While a number of advances have been made in understanding bushfire development under extreme conditions, these have not been quantified in a manner that is suitable for inclusion in fire behaviour modelling framework. This project aims is to develop statistical models that allow for the inclusion of dynamic effects when they are important – that is, when fires grow sufficiently large and complex.
The study is identifying the thresholds beyond which dynamic fire behaviour becomes a dominant factor, the effects that these dynamic effects have on the overall power output of a fire, and the impacts that such dynamic effects have on fire severity. This will necessarily include consideration of other factors such as how fine fuel moisture varies across a landscape.
The research team is investigating the conditions and processes under which bushfire behaviour undergoes major transitions, including fire convection and plume dynamics, evaluating the consequences of eruptive fire behaviour (spotting, convection driven wind damage, rapid fire spread) and determining the combination of conditions for such behaviours to occur (unstable atmosphere, fuel properties and weather conditions).
There are three overlapping research activities:
- Collating fire behaviour observations - creating a database of observations of extreme fire behaviour to use in model development and verification, working with government agencies to develop reconstructions of past fires.
- Understanding extreme fire weather and fire behaviour - determining the thresholds in fire and environmental conditions (weather, fuel, topography) that lead to extreme fire phenomena, such as fire tornados and ember storms.
- Factors linked to extreme fire behaviour - developing simple statistical equations to represent dynamic fire phenomena that can be integrated into existing fire-behaviour models.
It is expected that both the research and operational management communities will benefit by greatly improving knowledge of extreme bushfires. Currently, there is limited information with which to develop new models or test theories about extreme fire behaviour.

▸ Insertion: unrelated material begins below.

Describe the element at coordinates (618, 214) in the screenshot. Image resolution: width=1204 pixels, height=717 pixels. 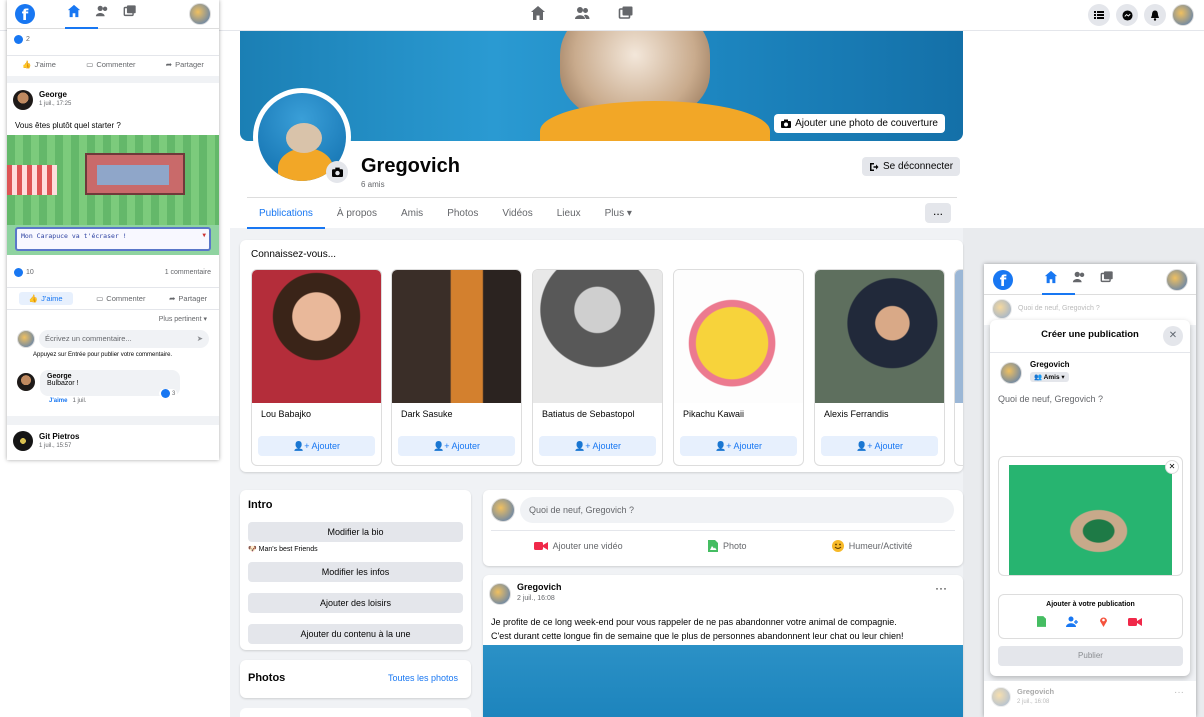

This project will create new observational datasets of such fires and use them to describe empirical relationships between fire phenomena and the key environmental conditions that drive them. These relationships could be incorporated into existing fire simulation systems and generate further research, including the verification of physics-based models and the development of new theories of fire propagation.
The research will be utilised through the development of guidelines for identifying environmental conditions causing the extreme fire behaviour phenomena during operational fire behaviour analysis and improved fire behaviour simulators through the inclusion of extreme fire behaviours.
These outputs will result in improved prediction of fire behaviour at the point where damage to property and loss of life is more likely. Improved predictions will improve the knowledge base of fire managers and their ability to make informed decisions during fires and about landscape vulnerability. This will include improving the efficiency and safety of fire suppression activities, better targeting of public information and warnings, and an improved understanding of the potential effectiveness strategies for managing landscape fire risk.